* WHAT TO PRODUCE: Nothing but the lines from the one that contains "Tap the ₩375,000 bet amount" through the end of the data should be reproduced, and each must match exactly.

(DATA SHOWN begins)

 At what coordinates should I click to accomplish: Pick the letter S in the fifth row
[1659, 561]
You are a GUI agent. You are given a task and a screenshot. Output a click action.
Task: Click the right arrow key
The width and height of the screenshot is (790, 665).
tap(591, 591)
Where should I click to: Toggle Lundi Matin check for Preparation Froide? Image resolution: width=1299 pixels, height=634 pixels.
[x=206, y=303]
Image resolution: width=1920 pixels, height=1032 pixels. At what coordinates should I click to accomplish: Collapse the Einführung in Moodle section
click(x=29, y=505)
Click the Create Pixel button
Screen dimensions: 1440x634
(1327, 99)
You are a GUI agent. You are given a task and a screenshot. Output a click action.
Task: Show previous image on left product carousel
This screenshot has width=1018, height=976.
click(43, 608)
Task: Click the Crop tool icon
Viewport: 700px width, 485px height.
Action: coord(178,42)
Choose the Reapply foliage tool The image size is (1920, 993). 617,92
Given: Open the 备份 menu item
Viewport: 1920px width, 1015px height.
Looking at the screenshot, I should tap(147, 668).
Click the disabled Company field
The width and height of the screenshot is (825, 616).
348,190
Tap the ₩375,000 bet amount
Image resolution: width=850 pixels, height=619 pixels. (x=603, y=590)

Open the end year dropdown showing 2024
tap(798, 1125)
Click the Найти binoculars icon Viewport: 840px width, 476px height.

(DATA SHOWN ends)

* SOLUTION FOR THIS EXERCISE:
Tap the ₩375,000 bet amount
Image resolution: width=850 pixels, height=619 pixels. (x=603, y=590)

Open the end year dropdown showing 2024
tap(798, 1125)
Click the Найти binoculars icon Viewport: 840px width, 476px height.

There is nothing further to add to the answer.